C++ test float comparison
PootieT opened this issue · 3 comments
Example: HumanEval45_triangle_area
float triangle_area(long a, long b, long c) {
// C++ program
}
int main() {
auto candidate = triangle_area;
assert(candidate((3), (4), (5)) == (6.0));
assert(candidate((1), (2), (10)) == (float(-1)));
assert(candidate((4), (8), (5)) == (8.18));
assert(candidate((2), (2), (2)) == (1.73));
assert(candidate((1), (2), (3)) == (float(-1)));
assert(candidate((10), (5), (7)) == (16.25));
assert(candidate((2), (6), (3)) == (float(-1)));
assert(candidate((1), (1), (1)) == (0.43));
assert(candidate((2), (2), (10)) == (float(-1)));
}
When comparing float outputs, often the tests would fail (in this case, the test that failed for me was the 3rd one), because I think C++ defaults instantiations like this 8.18
to a double type, which then doesn't match with the program output (float
type)
there is at least another failure point in HumanEval_4_mean_absolute_deviation
, but there could be many more.
float mean_absolute_deviation(std::vector<float> numbers) {
// C++ program
}
int main() {
auto candidate = mean_absolute_deviation;
assert(candidate((std::vector<float>({(float)1.0, (float)2.0}))) == (0.5));
assert(candidate((std::vector<float>({(float)1.0, (float)2.0, (float)3.0, (float)4.0}))) == (1.0));
assert(candidate((std::vector<float>({(float)1.0, (float)2.0, (float)3.0, (float)4.0, (float)5.0}))) == (1.2));
}
Thanks for pointing this out!
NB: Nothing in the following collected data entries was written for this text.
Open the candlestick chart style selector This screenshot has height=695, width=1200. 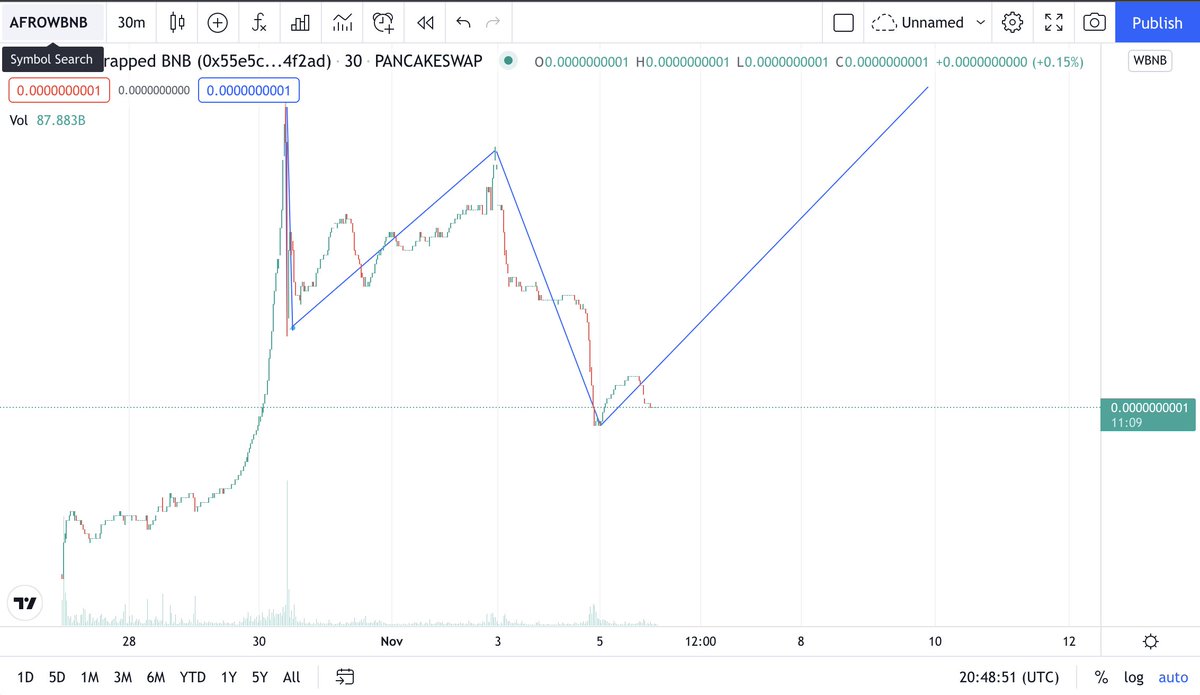coord(176,22)
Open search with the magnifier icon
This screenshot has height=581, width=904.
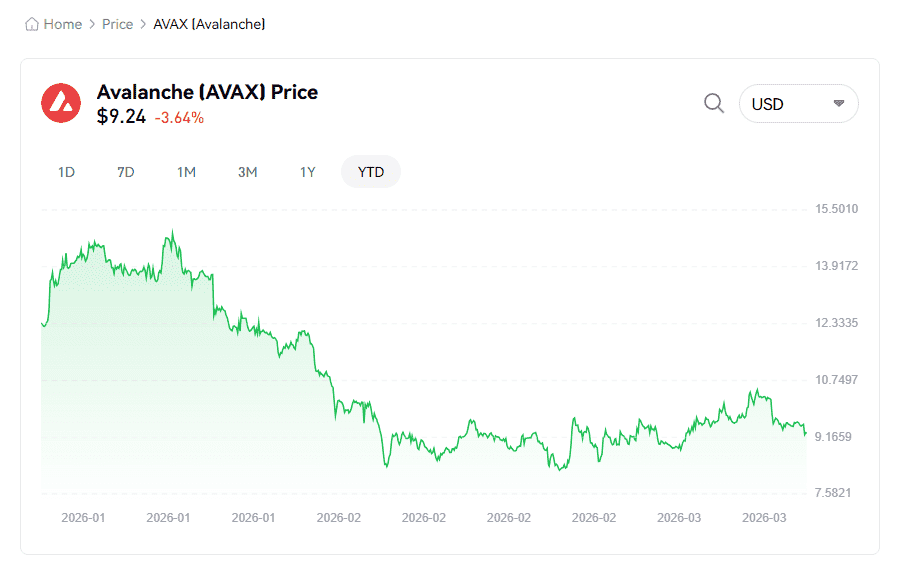pyautogui.click(x=714, y=104)
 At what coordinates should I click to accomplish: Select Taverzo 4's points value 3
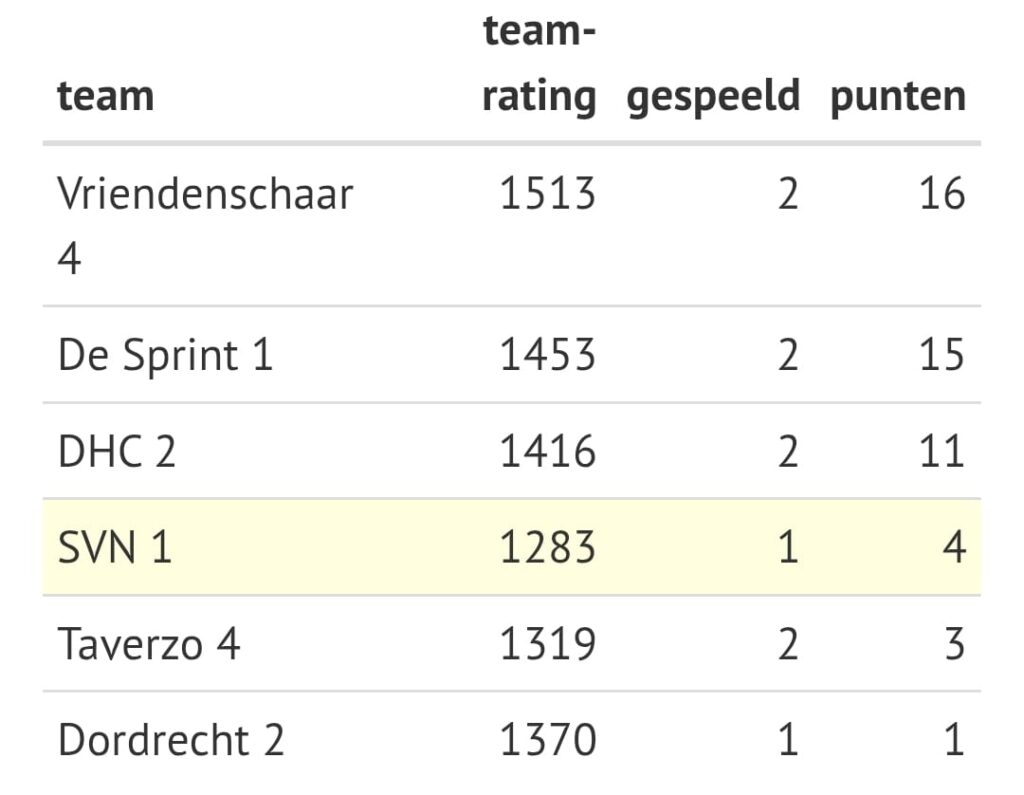pos(953,643)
CC @abhijangda
Thank you for pointing this out.
Since double has higher precision than float, numbers with 2 or more numbers after decimal are not equal while with less than 2 are equal.
For example:
` #include
int main() {
std::cout<<"eq 1 " << (1.0 == 1.0f) << std::endl;
std::cout<<"eq 0 " << (0.0 == 0.0f) << std::endl;
std::cout<<"eq 2 " << (2.18 == 2.18f) << std::endl;
}
`
Gives the output:
eq 1 1 eq 0 1 eq 2 0
I will soon push the fix.
I believe these are the affected files for C++:
../experiments/humaneval-cpp-bigcode_15b_800m-0.2-reworded/HumanEval_0_has_close_elements.results.json.gz
../experiments/humaneval-cpp-bigcode_15b_800m-0.2-reworded/HumanEval_133_sum_squares.results.json.gz
../experiments/humaneval-cpp-bigcode_15b_800m-0.2-reworded/HumanEval_137_compare_one.results.json.gz
../experiments/humaneval-cpp-bigcode_15b_800m-0.2-reworded/HumanEval_151_double_the_difference.results.json.gz
../experiments/humaneval-cpp-bigcode_15b_800m-0.2-reworded/HumanEval_20_find_closest_elements.results.json.gz
../experiments/humaneval-cpp-bigcode_15b_800m-0.2-reworded/HumanEval_21_rescale_to_unit.results.json.gz
../experiments/humaneval-cpp-bigcode_15b_800m-0.2-reworded/HumanEval_22_filter_integers.results.json.gz
../experiments/humaneval-cpp-bigcode_15b_800m-0.2-reworded/HumanEval_2_truncate_number.results.json.gz
../experiments/humaneval-cpp-bigcode_15b_800m-0.2-reworded/HumanEval_45_triangle_area.results.json.gz
../experiments/humaneval-cpp-bigcode_15b_800m-0.2-reworded/HumanEval_47_median.results.json.gz
../experiments/humaneval-cpp-bigcode_15b_800m-0.2-reworded/HumanEval_4_mean_absolute_deviation.results.json.gz
../experiments/humaneval-cpp-bigcode_15b_800m-0.2-reworded/HumanEval_71_triangle_area.results.json.gz
../experiments/humaneval-cpp-bigcode_15b_800m-0.2-reworded/HumanEval_81_numerical_letter_grade.results.json.gz
../experiments/humaneval-cpp-bigcode_15b_800m-0.2-reworded/HumanEval_92_any_int.results.json.gz
pass@1 increases from 27.15% to 27.61% on this model.